**Task item**. Reproduce, word for word, all of the records; the pictures stay out.

**Supplied records**.
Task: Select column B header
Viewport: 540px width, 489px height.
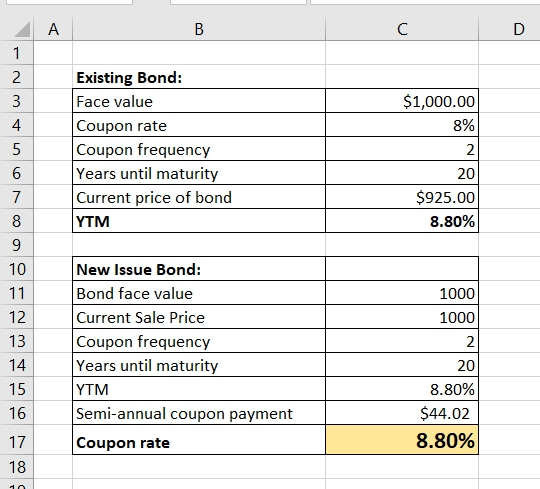Action: [x=199, y=29]
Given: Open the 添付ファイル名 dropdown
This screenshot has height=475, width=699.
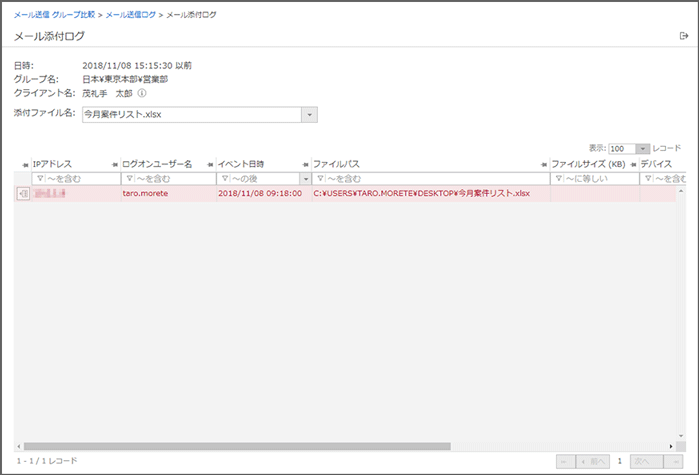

**Exercise result**.
Task: Select column B header
Viewport: 540px width, 489px height.
Action: [x=199, y=29]
Given: Open the 添付ファイル名 dropdown
This screenshot has height=475, width=699.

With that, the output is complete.